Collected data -
________________________

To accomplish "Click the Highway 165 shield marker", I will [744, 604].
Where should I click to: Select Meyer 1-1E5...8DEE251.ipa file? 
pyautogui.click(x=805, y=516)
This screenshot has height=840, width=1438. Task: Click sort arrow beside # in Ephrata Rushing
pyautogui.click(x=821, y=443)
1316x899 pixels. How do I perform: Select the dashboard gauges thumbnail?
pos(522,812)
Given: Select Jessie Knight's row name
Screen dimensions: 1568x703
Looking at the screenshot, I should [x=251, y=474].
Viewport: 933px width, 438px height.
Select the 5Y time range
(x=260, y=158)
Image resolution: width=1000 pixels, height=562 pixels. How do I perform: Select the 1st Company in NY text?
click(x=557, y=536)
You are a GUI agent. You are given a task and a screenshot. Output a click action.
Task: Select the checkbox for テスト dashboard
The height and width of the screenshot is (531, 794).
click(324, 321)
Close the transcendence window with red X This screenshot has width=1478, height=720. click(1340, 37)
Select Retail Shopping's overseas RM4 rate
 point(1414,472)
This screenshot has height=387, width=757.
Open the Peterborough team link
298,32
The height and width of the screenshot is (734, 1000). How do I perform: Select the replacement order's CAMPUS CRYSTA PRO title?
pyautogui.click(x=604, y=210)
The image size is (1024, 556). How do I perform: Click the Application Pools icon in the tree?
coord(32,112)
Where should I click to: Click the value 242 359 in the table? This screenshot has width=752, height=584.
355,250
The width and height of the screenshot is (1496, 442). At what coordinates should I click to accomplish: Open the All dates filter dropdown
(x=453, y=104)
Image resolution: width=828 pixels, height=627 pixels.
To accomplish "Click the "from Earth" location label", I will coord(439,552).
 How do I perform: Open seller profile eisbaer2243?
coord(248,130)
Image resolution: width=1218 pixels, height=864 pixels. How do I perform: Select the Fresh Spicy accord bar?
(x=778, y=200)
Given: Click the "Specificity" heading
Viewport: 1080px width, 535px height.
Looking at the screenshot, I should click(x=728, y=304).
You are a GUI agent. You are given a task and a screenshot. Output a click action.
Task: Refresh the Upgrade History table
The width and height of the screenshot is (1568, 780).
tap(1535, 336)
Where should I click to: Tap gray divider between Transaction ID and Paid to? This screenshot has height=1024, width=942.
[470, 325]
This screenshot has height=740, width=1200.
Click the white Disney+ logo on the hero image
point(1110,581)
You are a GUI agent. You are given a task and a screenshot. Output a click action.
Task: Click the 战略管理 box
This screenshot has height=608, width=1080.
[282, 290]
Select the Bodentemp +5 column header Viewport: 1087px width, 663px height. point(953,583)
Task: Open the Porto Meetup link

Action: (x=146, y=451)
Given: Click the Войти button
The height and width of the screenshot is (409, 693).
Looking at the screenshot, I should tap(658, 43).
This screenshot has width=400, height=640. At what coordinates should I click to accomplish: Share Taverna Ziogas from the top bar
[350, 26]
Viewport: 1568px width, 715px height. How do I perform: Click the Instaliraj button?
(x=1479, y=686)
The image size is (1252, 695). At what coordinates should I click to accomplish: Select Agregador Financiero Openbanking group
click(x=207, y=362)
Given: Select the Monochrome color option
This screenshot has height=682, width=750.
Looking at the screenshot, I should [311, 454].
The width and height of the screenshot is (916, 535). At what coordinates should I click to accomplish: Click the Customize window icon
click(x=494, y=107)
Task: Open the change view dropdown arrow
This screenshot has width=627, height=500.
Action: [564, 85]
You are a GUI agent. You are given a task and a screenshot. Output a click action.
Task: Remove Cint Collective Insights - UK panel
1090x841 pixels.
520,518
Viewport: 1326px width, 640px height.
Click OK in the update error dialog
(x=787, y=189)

________________________

Please copy all of the data above exactly.

Result -
To accomplish "Click the Highway 165 shield marker", I will [744, 604].
Where should I click to: Select Meyer 1-1E5...8DEE251.ipa file? 
pyautogui.click(x=805, y=516)
This screenshot has height=840, width=1438. Task: Click sort arrow beside # in Ephrata Rushing
pyautogui.click(x=821, y=443)
1316x899 pixels. How do I perform: Select the dashboard gauges thumbnail?
pos(522,812)
Given: Select Jessie Knight's row name
Screen dimensions: 1568x703
Looking at the screenshot, I should [x=251, y=474].
Viewport: 933px width, 438px height.
Select the 5Y time range
(x=260, y=158)
Image resolution: width=1000 pixels, height=562 pixels. How do I perform: Select the 1st Company in NY text?
click(x=557, y=536)
You are a GUI agent. You are given a task and a screenshot. Output a click action.
Task: Select the checkbox for テスト dashboard
The height and width of the screenshot is (531, 794).
click(324, 321)
Close the transcendence window with red X This screenshot has width=1478, height=720. click(1340, 37)
Select Retail Shopping's overseas RM4 rate
 point(1414,472)
This screenshot has height=387, width=757.
Open the Peterborough team link
298,32
The height and width of the screenshot is (734, 1000). How do I perform: Select the replacement order's CAMPUS CRYSTA PRO title?
pyautogui.click(x=604, y=210)
The image size is (1024, 556). How do I perform: Click the Application Pools icon in the tree?
coord(32,112)
Where should I click to: Click the value 242 359 in the table? This screenshot has width=752, height=584.
355,250
The width and height of the screenshot is (1496, 442). At what coordinates should I click to accomplish: Open the All dates filter dropdown
(x=453, y=104)
Image resolution: width=828 pixels, height=627 pixels.
To accomplish "Click the "from Earth" location label", I will coord(439,552).
 How do I perform: Open seller profile eisbaer2243?
coord(248,130)
Image resolution: width=1218 pixels, height=864 pixels. How do I perform: Select the Fresh Spicy accord bar?
(x=778, y=200)
Given: Click the "Specificity" heading
Viewport: 1080px width, 535px height.
Looking at the screenshot, I should click(x=728, y=304).
You are a GUI agent. You are given a task and a screenshot. Output a click action.
Task: Refresh the Upgrade History table
The width and height of the screenshot is (1568, 780).
tap(1535, 336)
Where should I click to: Tap gray divider between Transaction ID and Paid to? This screenshot has height=1024, width=942.
[470, 325]
This screenshot has height=740, width=1200.
Click the white Disney+ logo on the hero image
point(1110,581)
You are a GUI agent. You are given a task and a screenshot. Output a click action.
Task: Click the 战略管理 box
This screenshot has height=608, width=1080.
[282, 290]
Select the Bodentemp +5 column header Viewport: 1087px width, 663px height. point(953,583)
Task: Open the Porto Meetup link

Action: (x=146, y=451)
Given: Click the Войти button
The height and width of the screenshot is (409, 693).
Looking at the screenshot, I should tap(658, 43).
This screenshot has width=400, height=640. At what coordinates should I click to accomplish: Share Taverna Ziogas from the top bar
[350, 26]
Viewport: 1568px width, 715px height. How do I perform: Click the Instaliraj button?
(x=1479, y=686)
The image size is (1252, 695). At what coordinates should I click to accomplish: Select Agregador Financiero Openbanking group
click(x=207, y=362)
Given: Select the Monochrome color option
This screenshot has height=682, width=750.
Looking at the screenshot, I should [311, 454].
The width and height of the screenshot is (916, 535). At what coordinates should I click to accomplish: Click the Customize window icon
click(x=494, y=107)
Task: Open the change view dropdown arrow
This screenshot has width=627, height=500.
Action: [564, 85]
You are a GUI agent. You are given a task and a screenshot. Output a click action.
Task: Remove Cint Collective Insights - UK panel
1090x841 pixels.
520,518
Viewport: 1326px width, 640px height.
Click OK in the update error dialog
(x=787, y=189)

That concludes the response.